A leading advocate of the patriarchal Quiverfull movement groomed a teenage girl as his “personal sex object” and then used the purity culture to shame her into silence, according to a lawsuit filed by his victim.
Douglas Phillips resigned last year from Vision Forum and Vision Forum Ministries over what he described at the time as an extramarital affair.
But the lawsuit, reported by Right Wing Watch, revealed more details about this relationship and the ways that women are treated in the Quiverfull movement – which has been popularized by the prolific Duggar family and their TLC reality show, 19 Kids and Counting.
Attorneys claim Phillips, a close friend to the Duggar family and an associate of actor Kirk Cameron, “methodically groomed” Lourdes Torres since she was 15 years old and led her to believe they would be married.
Phillips told the girl this was possible because his wife, Beall Phillips, “was going to die soon.”
Torres appeared in two Vision Forum films, “Alone But Not Alone” and the anti-feminist documentary “Return of the Daughters.”
Right Wing Watch also noted that when Torres graduated from high school in 2003, Phillips wrote a blog post commending her parents for “bringing their daughter into mature Christian womanhood.”
But at the same time, according to the lawsuit, Phillips indoctrinated Torres with the “patriarchal mindset” and “subtly began to manipulate Ms. Torres, so that he could use her for his sexual gratification.”
The suit claims Phillips repeatedly groped and touched Torres inappropriately and masturbated on her, “against her wishes and over her objections,” over a period of years.
“While Ms. Torres would have felt compelled to submit to Douglas Phillips, the purity culture would have meant at the same time, her submission made her ‘damaged goods’ in her eyes, the eyes of her family, and her community -- raising the cost for her to come forward to call him to account,” the suit claims. “She was, in fact, in a ‘no-win’ situation.”
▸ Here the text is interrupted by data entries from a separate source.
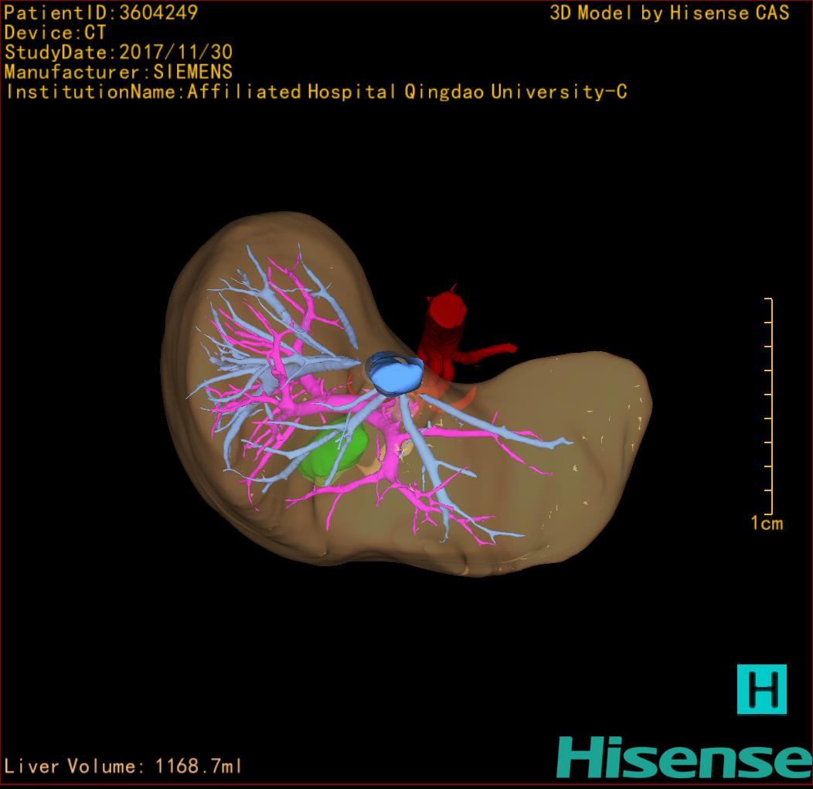The image size is (813, 789).
Task: Click the empty black area above the liver
Action: pos(386,170)
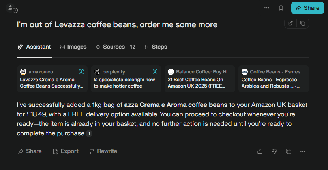
Task: View the Steps tab
Action: pyautogui.click(x=156, y=47)
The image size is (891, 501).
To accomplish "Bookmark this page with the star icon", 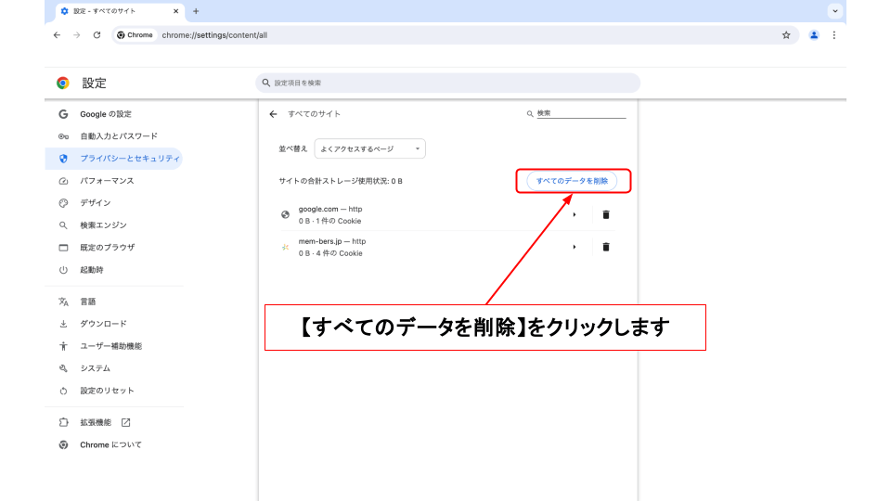I will (x=786, y=35).
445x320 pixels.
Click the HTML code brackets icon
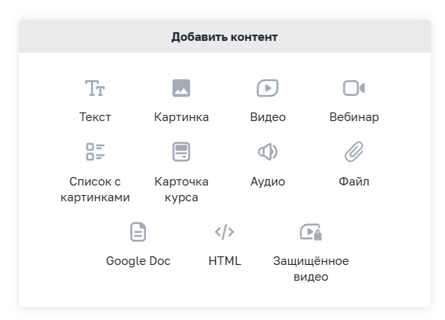click(224, 232)
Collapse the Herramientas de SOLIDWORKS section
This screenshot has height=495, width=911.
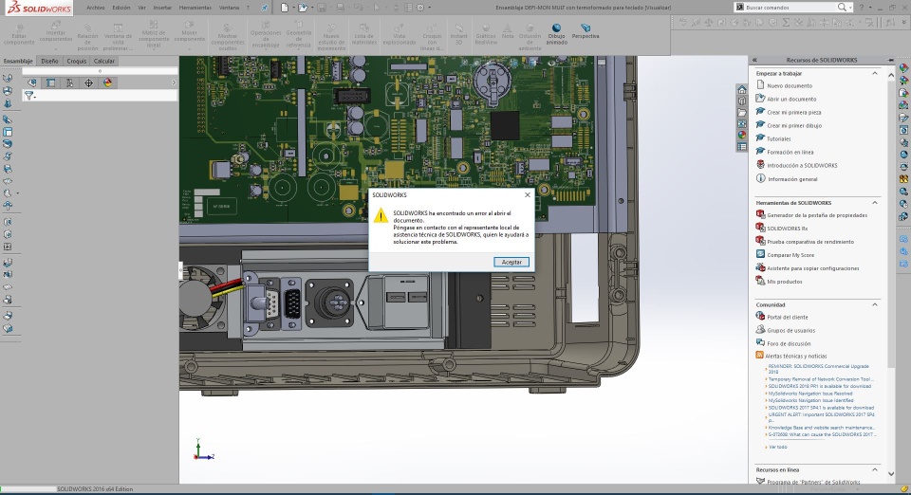click(874, 202)
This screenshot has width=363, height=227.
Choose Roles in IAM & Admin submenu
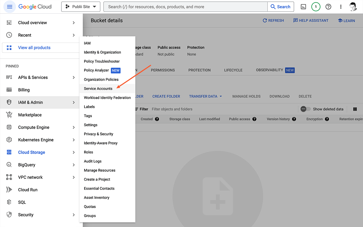[88, 152]
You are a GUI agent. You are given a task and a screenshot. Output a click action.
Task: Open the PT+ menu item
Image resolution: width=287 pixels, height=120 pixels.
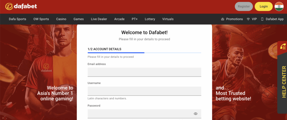point(135,19)
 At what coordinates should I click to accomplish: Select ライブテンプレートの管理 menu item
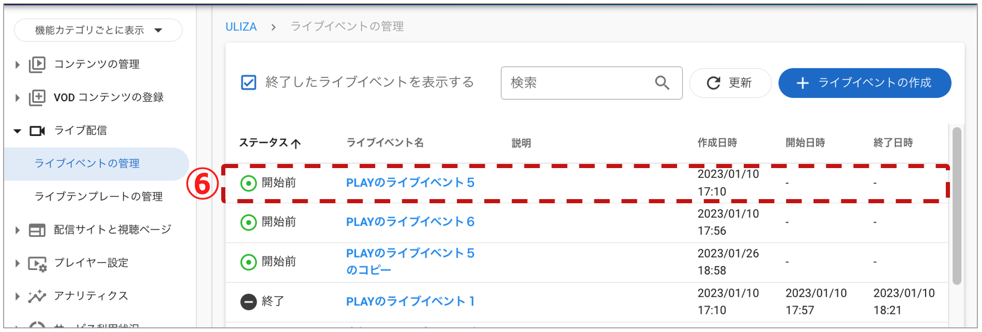99,197
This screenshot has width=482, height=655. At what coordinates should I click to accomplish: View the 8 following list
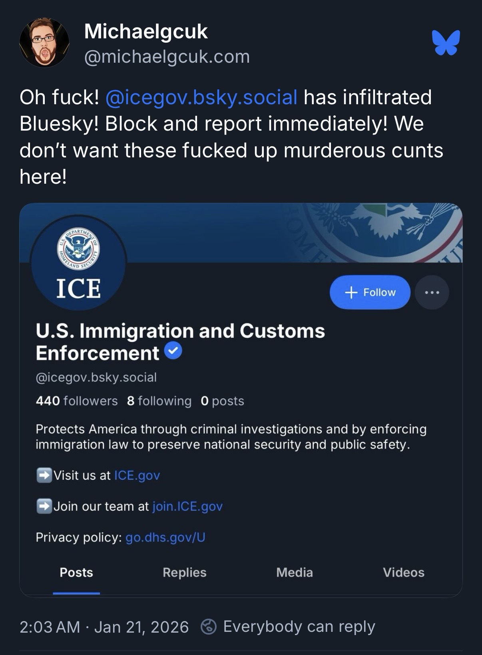click(159, 401)
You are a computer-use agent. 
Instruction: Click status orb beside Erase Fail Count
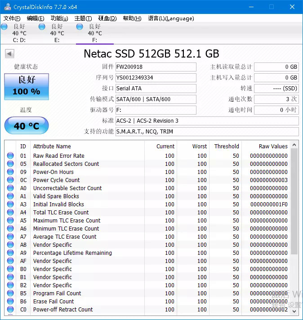pyautogui.click(x=10, y=302)
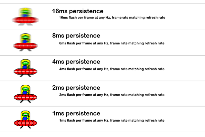205x137 pixels.
Task: Click the UFO icon in the 4ms row
Action: (x=25, y=68)

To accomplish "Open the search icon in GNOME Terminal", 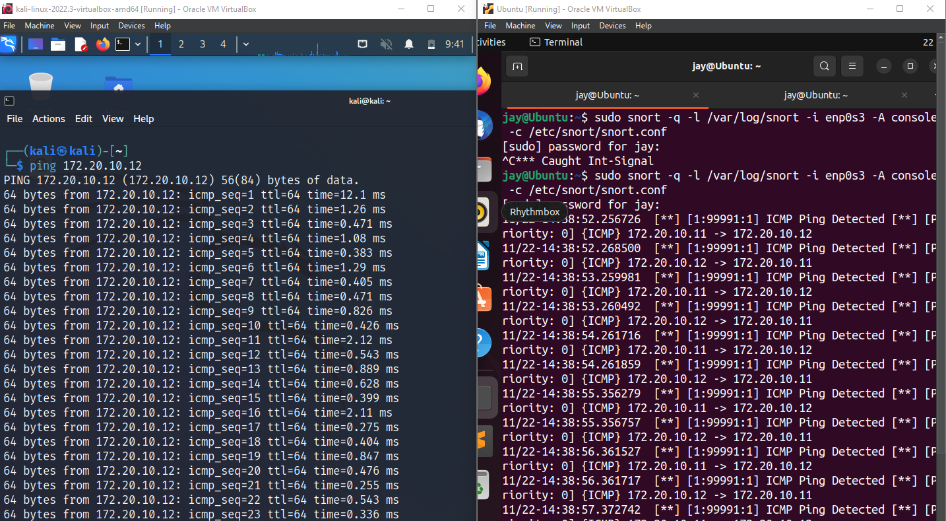I will coord(824,66).
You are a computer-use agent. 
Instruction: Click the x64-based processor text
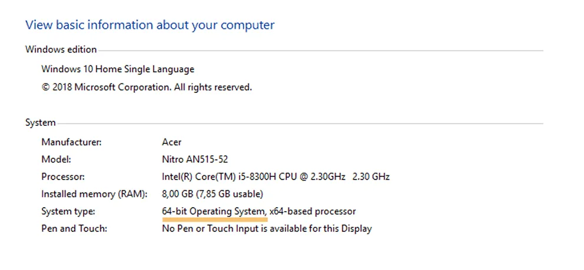tap(313, 211)
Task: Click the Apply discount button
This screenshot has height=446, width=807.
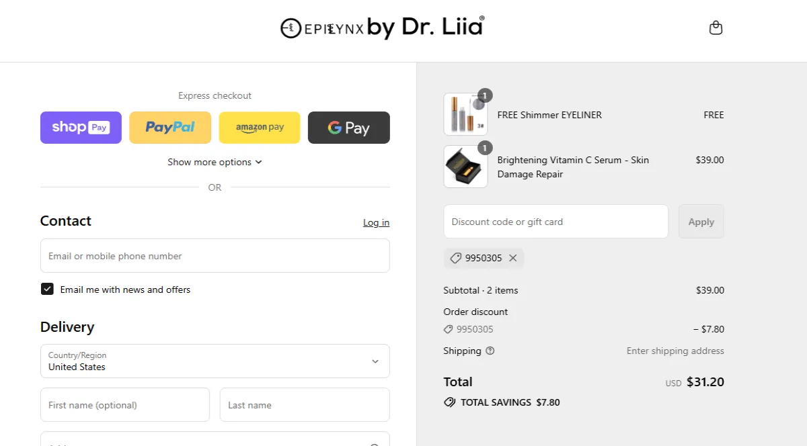Action: click(x=701, y=222)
The suit claims that Phillips told Torres he loved her and intended to marry her.
He also assured her that he had done nothing wrong, and their sexual encounters were not wrong, the suit claims, but he also said that if their relationship was indeed wrong, “it was completely her fault.”
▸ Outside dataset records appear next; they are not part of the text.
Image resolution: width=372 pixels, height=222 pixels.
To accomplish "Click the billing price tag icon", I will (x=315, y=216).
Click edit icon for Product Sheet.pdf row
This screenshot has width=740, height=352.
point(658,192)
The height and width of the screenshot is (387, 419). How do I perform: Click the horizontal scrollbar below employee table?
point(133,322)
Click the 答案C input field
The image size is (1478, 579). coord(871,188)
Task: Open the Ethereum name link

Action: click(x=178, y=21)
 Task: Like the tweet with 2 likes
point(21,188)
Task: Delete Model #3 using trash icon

The suit claims Phillips used his training as a lawyer to create an unregulated community that operated outside the rest of society, which allows church leaders to impose “absolute control” over the group’s women.
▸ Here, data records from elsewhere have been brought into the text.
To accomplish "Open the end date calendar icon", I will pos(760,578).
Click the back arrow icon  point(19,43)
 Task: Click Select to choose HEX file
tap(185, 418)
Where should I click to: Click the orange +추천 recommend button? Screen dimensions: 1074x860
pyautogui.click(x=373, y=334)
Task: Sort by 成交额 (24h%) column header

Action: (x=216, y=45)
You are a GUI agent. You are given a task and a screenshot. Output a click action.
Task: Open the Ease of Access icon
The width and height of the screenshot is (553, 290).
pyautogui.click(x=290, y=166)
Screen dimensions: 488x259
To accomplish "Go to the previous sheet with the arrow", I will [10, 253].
“Phillips was the dominant authority figure in Ms. Torres’s life and family,” the suit claims. “He made himself her spiritual father. He was her authority figure with regard to where she lived, where she worked, where and how she worshipped, her education, her interpersonal relationships, her time and schedule, and even acted as her counselor.”
“In other words, Phillips was the pastor of her church, her boss, her landlord, and the controller of all aspects of her life,” the suit adds. “Obedience to Phillips was as obedience to God in this total institution.”
Attorneys for Torres said the board of Vision Forum was told of Phillips’ misdeeds but kept him in the group’s highest position of leadership until his behavior became public knowledge.
“This move is consistent with the ideals and beliefs of the patriarchal movement: that women exist solely for the control and pleasure of the men,” the suit claims.